> Entries taken from a collection:
··········
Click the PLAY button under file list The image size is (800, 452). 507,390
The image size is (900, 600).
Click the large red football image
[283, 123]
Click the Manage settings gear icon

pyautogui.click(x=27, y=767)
··········
> What is being asked: Take every line above that includes "size" and list it.

> Solution below:
Click the PLAY button under file list The image size is (800, 452). 507,390
The image size is (900, 600).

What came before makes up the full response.